### Records
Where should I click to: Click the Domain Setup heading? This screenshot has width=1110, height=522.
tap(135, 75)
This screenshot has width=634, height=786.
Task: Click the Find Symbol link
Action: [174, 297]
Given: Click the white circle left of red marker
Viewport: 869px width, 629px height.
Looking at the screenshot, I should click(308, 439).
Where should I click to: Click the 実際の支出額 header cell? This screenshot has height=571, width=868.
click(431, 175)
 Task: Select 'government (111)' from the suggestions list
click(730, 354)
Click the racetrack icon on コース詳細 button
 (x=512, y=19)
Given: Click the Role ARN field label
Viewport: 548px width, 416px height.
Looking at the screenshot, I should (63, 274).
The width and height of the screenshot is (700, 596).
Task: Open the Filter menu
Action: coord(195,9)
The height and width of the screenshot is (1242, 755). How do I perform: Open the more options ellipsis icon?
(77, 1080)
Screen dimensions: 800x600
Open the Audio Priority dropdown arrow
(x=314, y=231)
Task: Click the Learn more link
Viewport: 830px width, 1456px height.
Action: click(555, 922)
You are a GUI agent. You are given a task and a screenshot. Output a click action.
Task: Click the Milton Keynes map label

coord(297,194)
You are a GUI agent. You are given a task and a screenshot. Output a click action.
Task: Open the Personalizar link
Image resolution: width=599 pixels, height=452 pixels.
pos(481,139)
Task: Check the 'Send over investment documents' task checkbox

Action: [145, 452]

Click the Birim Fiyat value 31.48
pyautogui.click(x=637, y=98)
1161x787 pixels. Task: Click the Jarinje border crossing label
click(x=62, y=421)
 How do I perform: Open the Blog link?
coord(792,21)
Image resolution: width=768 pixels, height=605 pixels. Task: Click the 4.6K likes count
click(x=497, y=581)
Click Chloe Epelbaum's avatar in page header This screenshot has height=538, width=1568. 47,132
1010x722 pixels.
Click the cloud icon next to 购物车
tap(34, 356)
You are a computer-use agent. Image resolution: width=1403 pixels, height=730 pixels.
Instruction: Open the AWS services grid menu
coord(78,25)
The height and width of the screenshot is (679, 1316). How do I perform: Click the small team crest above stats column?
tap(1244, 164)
######
About this task: Reproduce the final stretch of the data above: every line from the one holding "The height and width of the screenshot is (679, 1316)." through the end, inclusive, exactly as written and nothing else.

Answer box:
The height and width of the screenshot is (679, 1316). How do I perform: Click the small team crest above stats column?
tap(1244, 164)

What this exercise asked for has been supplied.